* [QUESTIONS TO ANSWER]
- 1) Retype the passage on lessons from making an album, starting with "8) Practice doesn’t" and going on through "and doing it.".
- 2) Write what comes next in the passage on lessons from making an album, picking up after its last sentence.

(Beginning of TEXT UNDER STUDY)

8) Practice doesn’t always necessarily make perfect…
I commend anyone who can get up on a stage and belt out tunes like they are nothing. For many artists like me, despite how much we practice and work on it, when we have to perform in front of people, we lose it! I had to work really hard to get where I am – starting with karaoke. I remember being so shy and nervous once that I actually sang only one verse of a song and stood there in near tears for the rest of the song because I was shaking too much to continue. It is hard! But over the years, I’m constantly working on my craft with coaching, rituals, emotional mapping and just getting up and doing it.

9) There will always be someone better than you…
Someone once told me this and I didn’t believe them until closer to the end of the album. It’s easy to get caught up in the album process thinking you are the best thing since Wi-Fi. But you are not the only one. This lesson made me focus more on the music I love, putting an element of myself in each song and believing in what I do humbly.

(End of TEXT UNDER STUDY)
(Beginning of EXTRACTED RECORDS)

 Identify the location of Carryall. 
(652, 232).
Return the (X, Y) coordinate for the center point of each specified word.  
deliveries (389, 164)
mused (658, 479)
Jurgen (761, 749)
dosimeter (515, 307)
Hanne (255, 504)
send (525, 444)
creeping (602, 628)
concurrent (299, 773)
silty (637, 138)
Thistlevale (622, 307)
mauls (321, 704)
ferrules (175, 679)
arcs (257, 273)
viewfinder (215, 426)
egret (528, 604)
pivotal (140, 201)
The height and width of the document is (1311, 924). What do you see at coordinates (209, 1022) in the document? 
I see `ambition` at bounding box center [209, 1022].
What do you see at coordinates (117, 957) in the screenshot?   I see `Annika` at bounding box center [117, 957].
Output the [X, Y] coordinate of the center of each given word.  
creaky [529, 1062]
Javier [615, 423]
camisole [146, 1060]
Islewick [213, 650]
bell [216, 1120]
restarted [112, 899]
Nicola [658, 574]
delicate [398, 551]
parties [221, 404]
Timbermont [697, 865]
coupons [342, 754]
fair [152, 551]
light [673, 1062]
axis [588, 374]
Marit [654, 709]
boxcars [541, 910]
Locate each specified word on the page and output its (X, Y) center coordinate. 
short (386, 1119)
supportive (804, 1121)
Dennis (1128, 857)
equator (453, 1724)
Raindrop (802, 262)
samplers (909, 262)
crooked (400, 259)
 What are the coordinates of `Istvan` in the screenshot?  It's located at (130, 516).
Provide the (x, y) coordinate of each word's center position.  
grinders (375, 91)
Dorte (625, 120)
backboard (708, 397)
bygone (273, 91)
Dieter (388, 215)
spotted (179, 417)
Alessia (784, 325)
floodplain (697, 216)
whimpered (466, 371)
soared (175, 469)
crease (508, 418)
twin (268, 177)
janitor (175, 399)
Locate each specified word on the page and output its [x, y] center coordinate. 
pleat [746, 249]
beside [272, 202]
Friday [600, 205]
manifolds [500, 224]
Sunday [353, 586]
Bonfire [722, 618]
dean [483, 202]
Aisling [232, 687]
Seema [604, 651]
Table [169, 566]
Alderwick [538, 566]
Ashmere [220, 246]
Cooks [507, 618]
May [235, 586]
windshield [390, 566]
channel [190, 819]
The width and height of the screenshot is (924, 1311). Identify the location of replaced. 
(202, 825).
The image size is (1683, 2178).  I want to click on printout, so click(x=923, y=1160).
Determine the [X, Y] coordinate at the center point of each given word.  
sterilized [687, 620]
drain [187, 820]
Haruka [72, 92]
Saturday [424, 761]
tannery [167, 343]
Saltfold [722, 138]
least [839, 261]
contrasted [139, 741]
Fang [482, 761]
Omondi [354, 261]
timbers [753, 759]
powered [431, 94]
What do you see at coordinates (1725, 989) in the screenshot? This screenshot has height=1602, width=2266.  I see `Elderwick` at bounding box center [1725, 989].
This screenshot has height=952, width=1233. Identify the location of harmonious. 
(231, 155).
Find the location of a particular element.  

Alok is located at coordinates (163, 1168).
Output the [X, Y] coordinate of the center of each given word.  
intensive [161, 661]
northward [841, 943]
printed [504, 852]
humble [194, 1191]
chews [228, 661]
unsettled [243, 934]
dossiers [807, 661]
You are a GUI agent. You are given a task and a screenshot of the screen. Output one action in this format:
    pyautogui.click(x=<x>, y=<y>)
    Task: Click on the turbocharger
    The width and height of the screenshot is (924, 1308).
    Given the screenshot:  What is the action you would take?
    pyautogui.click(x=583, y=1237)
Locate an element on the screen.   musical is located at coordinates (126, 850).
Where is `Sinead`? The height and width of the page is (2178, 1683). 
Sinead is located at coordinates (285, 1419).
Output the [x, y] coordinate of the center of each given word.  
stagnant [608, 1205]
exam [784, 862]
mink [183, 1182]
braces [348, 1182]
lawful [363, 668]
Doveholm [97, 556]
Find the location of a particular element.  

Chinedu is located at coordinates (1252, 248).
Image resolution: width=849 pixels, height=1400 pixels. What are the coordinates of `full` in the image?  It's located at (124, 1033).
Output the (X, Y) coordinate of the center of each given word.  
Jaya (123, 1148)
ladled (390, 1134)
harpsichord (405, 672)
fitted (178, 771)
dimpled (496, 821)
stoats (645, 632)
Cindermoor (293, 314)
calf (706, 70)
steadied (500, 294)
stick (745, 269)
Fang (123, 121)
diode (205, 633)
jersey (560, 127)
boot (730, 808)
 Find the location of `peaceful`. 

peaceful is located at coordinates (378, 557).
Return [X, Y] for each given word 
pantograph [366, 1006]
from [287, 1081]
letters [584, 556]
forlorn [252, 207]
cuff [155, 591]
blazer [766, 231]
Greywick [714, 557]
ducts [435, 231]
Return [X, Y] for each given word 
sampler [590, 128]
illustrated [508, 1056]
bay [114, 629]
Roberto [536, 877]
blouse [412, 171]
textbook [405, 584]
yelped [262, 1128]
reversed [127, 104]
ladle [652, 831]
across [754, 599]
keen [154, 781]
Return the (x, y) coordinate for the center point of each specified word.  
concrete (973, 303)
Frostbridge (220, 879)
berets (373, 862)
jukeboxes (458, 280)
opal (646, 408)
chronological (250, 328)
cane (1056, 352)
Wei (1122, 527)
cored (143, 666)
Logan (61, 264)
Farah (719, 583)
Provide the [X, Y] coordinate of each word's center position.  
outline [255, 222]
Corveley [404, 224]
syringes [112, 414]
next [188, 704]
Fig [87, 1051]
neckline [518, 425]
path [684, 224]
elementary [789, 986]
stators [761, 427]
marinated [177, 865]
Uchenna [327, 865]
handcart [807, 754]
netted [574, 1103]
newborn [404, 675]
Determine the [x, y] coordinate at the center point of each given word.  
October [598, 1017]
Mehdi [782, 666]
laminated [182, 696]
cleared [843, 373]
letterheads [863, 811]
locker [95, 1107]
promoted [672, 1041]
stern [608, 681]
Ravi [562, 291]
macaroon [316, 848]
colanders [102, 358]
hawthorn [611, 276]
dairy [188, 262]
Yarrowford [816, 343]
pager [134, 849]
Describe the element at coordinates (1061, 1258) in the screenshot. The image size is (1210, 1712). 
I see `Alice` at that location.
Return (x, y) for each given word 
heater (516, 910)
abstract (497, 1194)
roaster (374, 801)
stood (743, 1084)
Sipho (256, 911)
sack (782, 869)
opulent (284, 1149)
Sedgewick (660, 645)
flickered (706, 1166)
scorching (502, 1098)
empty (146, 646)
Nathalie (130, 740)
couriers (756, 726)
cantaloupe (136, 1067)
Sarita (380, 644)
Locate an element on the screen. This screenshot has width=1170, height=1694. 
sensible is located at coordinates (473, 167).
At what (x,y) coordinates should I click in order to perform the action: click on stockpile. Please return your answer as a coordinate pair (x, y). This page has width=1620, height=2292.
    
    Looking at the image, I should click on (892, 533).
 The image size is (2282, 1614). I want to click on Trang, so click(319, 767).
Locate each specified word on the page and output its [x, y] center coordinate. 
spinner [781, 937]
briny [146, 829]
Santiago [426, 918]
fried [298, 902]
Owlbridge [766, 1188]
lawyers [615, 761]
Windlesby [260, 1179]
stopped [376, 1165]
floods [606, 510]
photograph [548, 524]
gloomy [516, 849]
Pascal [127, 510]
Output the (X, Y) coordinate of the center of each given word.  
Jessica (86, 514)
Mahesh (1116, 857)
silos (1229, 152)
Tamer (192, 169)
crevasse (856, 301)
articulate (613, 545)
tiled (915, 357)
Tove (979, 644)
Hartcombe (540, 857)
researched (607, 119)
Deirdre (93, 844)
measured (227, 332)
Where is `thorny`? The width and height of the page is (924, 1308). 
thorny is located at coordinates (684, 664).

(End of EXTRACTED RECORDS)

* [ANSWERS TO THE TASKS]
- 1)
8) Practice doesn’t always necessarily make perfect…
I commend anyone who can get up on a stage and belt out tunes like they are nothing. For many artists like me, despite how much we practice and work on it, when we have to perform in front of people, we lose it! I had to work really hard to get where I am – starting with karaoke. I remember being so shy and nervous once that I actually sang only one verse of a song and stood there in near tears for the rest of the song because I was shaking too much to continue. It is hard! But over the years, I’m constantly working on my craft with coaching, rituals, emotional mapping and just getting up and doing it.

- 2)
10) Take risks…
Easy ways will always exist; easy will give you easy results. The hard way allows for you to have full creative control, stand out among the crowd and get your vision out there, although in order to do that, you must take risks and try new things. One of the biggest risks I took was going in to pop/electronic music as opposed to R&B. Many people typecast me as an R&B singer because of my skin color, which would be easy to fit and believe. Once upon a time, I was working with a label that kept trying to convert my sound. Even when collaborating, I still get many artists (despite listening to my tracks) who are expecting gospel! I chose pop music though. It’s what I feel passionate about. It was a huge marketing risk but I am happy about my decision as I get to put out music I believe in and add my touch to it.

11) Always stay humble…
There’s a difference between good marketing and begging for fame. On this journey, I’ve met people in all stages of their passion – from Gene Simmons to young girls who just learned what music is and have taken lessons about the industry from all of them. It is easy to get caught up with invitations to fancy shows and events and the adoration of those who want to be where you are in your career. Always remember that you can lose it all in a day. Always remember that it wasn’t easy to get to the point you are in. Always remember to be as kind as possible to those starting out as they may be at your level someday.

All these lessons helped me to make this the best album I can put out with the resources and support I had and I really do thank everyone who has been there, helped, supported, enhanced and contributed to the completion of it. I even want to thank those that weren’t so supportive and compromised it as – without you – it would be way too easy and no lessons would have been learnt.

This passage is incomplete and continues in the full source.